### Exercise instructions
Recast the part of the entries that opens with the line containing "Click bold text デフォルト (ap-northeast-1)" and closes with the line containing "pyautogui.click(x=633, y=46)" as a Markdown table. Use two columns, Row for the line number and Text for the line itself, and leave out blank lines.

-- start Input material --

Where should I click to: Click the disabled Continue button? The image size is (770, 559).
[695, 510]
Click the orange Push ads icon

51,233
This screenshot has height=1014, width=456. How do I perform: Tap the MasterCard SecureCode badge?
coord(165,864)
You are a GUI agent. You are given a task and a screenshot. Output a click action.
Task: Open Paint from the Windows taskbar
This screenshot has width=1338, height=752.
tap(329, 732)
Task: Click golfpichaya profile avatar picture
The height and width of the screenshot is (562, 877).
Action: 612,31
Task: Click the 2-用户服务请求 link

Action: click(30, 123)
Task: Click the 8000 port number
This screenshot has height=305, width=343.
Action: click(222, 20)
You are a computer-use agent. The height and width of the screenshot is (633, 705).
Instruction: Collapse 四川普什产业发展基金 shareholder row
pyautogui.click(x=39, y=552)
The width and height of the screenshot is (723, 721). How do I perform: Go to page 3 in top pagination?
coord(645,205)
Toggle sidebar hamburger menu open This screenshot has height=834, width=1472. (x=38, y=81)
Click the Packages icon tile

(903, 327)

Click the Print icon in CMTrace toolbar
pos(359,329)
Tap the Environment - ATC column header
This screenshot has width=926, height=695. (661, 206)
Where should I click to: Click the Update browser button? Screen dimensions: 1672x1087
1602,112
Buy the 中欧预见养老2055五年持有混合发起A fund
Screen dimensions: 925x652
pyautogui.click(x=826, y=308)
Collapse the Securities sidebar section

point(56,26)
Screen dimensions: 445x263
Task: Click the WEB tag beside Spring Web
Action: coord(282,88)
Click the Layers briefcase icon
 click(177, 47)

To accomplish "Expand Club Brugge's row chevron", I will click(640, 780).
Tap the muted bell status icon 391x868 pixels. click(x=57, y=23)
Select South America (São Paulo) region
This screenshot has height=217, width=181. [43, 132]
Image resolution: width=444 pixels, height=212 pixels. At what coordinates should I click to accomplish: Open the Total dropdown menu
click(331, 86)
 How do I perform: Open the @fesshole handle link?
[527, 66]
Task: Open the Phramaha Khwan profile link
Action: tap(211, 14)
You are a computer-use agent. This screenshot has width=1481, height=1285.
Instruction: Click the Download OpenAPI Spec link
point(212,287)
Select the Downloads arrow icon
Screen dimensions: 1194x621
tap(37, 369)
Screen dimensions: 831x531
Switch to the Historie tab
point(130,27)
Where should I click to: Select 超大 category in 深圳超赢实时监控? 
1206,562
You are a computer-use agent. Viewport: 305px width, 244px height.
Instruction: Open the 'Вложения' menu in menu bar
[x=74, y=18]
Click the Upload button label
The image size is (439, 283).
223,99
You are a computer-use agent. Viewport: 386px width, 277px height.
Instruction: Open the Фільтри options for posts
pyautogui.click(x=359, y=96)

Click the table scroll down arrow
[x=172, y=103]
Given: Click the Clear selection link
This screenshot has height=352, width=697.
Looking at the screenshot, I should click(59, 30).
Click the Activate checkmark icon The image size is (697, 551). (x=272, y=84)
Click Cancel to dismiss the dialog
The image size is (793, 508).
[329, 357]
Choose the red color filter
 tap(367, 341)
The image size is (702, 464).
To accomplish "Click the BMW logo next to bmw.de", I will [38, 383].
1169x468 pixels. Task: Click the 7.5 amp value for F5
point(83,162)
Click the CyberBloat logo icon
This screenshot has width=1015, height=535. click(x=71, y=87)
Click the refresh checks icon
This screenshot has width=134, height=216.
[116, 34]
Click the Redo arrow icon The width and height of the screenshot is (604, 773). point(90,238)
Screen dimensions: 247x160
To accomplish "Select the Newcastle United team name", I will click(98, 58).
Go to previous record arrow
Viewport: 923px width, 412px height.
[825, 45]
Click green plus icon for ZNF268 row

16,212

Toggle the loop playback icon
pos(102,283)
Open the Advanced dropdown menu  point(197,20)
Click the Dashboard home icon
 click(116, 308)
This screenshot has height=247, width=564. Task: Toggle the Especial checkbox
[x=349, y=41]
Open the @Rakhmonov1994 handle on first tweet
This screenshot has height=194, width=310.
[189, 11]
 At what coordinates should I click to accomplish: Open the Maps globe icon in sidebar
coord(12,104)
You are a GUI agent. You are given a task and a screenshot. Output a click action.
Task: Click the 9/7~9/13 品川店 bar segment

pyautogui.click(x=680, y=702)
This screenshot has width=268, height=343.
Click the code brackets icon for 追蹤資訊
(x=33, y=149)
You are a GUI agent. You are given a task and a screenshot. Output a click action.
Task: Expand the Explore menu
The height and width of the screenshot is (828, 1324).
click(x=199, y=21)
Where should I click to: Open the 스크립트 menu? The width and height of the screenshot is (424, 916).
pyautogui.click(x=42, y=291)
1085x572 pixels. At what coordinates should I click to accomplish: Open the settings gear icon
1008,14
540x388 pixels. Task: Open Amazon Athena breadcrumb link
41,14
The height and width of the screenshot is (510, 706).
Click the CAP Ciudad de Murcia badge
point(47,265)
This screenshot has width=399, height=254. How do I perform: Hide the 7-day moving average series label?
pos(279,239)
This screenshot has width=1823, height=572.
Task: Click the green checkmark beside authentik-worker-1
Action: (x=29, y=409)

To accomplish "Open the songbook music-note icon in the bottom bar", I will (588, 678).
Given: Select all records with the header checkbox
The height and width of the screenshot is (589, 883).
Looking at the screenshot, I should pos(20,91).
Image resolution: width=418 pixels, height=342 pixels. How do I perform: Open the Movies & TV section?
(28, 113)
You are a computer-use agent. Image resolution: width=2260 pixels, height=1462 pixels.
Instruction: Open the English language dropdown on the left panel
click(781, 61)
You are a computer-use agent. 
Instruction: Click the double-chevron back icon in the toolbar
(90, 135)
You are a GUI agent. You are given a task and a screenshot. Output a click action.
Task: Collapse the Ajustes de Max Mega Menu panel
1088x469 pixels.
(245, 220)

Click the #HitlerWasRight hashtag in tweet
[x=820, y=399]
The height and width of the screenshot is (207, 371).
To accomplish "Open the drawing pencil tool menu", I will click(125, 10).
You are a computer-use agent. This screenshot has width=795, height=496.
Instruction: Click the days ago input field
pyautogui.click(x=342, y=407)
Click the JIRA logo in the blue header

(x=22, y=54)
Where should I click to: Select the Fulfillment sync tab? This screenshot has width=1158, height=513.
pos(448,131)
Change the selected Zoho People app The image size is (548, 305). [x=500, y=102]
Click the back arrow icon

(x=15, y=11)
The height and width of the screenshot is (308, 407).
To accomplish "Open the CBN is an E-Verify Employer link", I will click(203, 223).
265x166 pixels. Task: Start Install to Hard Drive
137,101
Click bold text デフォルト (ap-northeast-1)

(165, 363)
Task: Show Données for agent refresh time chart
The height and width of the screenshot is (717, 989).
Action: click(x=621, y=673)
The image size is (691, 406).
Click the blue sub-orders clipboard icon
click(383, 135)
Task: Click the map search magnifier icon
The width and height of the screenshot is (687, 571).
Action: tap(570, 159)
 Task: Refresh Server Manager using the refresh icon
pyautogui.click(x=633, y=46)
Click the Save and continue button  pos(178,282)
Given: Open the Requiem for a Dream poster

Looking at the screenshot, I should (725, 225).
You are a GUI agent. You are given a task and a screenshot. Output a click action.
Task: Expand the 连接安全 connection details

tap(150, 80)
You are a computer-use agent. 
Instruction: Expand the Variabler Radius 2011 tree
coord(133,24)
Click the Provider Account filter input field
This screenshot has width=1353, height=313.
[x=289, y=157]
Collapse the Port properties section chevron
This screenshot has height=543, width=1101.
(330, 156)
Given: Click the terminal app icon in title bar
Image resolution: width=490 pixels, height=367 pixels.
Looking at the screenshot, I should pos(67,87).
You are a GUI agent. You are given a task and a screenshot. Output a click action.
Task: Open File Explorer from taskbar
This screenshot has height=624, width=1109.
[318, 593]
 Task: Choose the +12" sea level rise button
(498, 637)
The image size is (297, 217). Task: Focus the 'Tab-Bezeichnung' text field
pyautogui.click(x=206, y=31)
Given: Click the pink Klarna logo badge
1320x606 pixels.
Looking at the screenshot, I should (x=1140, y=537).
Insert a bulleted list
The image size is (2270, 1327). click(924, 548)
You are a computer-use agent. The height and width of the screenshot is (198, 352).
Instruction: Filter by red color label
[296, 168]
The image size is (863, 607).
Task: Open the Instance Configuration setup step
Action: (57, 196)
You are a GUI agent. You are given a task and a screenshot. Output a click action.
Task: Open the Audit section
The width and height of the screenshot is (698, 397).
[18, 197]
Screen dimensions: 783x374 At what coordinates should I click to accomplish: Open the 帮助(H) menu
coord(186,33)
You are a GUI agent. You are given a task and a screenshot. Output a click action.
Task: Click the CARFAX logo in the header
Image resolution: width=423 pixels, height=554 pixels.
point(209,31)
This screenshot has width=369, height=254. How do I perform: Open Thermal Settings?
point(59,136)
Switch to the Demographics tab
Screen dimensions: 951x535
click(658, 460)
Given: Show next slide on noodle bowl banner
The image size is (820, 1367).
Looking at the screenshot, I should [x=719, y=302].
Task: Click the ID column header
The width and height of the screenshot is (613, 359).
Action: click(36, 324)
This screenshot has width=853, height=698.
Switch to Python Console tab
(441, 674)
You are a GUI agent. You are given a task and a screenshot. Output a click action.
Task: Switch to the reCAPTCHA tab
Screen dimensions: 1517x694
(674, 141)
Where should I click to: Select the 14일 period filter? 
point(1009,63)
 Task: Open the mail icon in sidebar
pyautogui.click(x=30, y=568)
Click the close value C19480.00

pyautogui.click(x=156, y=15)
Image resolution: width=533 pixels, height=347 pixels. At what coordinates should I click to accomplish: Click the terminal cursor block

-- end Input material --

### Complete response
| Row | Text |
|---|---|
| 1 | Click bold text デフォルト (ap-northeast-1) |
| 2 | (165, 363) |
| 3 | Task: Show Données for agent refresh time chart |
| 4 | The height and width of the screenshot is (717, 989). |
| 5 | Action: click(x=621, y=673) |
| 6 | The image size is (691, 406). |
| 7 | Click the blue sub-orders clipboard icon |
| 8 | click(383, 135) |
| 9 | Task: Click the map search magnifier icon |
| 10 | The width and height of the screenshot is (687, 571). |
| 11 | Action: tap(570, 159) |
| 12 |  Task: Refresh Server Manager using the refresh icon |
| 13 | pyautogui.click(x=633, y=46) |